*What is expected:*
For the records below, output each line exactly as it appears, from the first through the line with "The image size is (600, 600).".

:: Source material ::

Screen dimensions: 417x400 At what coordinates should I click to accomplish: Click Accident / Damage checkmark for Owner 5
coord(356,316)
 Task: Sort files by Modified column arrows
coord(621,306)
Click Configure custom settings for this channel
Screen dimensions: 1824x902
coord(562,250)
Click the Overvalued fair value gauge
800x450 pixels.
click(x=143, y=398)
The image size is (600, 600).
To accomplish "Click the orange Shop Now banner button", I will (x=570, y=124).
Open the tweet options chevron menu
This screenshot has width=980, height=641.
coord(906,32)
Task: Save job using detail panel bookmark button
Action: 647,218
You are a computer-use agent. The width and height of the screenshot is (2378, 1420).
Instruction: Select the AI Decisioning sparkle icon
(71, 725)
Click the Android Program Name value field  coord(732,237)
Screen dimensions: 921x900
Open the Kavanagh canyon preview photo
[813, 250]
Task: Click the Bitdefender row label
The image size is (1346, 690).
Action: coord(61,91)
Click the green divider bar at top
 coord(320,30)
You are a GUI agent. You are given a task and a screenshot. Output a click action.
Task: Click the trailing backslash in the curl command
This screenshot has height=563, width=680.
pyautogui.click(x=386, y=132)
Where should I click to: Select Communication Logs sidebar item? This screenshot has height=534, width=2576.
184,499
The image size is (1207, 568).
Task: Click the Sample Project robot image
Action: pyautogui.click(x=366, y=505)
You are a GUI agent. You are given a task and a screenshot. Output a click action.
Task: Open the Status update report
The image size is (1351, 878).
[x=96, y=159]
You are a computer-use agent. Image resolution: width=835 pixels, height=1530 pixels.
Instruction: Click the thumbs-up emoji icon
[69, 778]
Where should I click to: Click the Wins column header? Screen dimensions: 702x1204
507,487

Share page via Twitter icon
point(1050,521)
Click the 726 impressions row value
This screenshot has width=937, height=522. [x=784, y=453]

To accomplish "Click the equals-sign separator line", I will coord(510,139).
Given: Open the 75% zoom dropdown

:::

*Solution below:*
Screen dimensions: 417x400 At what coordinates should I click to accomplish: Click Accident / Damage checkmark for Owner 5
coord(356,316)
 Task: Sort files by Modified column arrows
coord(621,306)
Click Configure custom settings for this channel
Screen dimensions: 1824x902
coord(562,250)
Click the Overvalued fair value gauge
800x450 pixels.
click(x=143, y=398)
The image size is (600, 600).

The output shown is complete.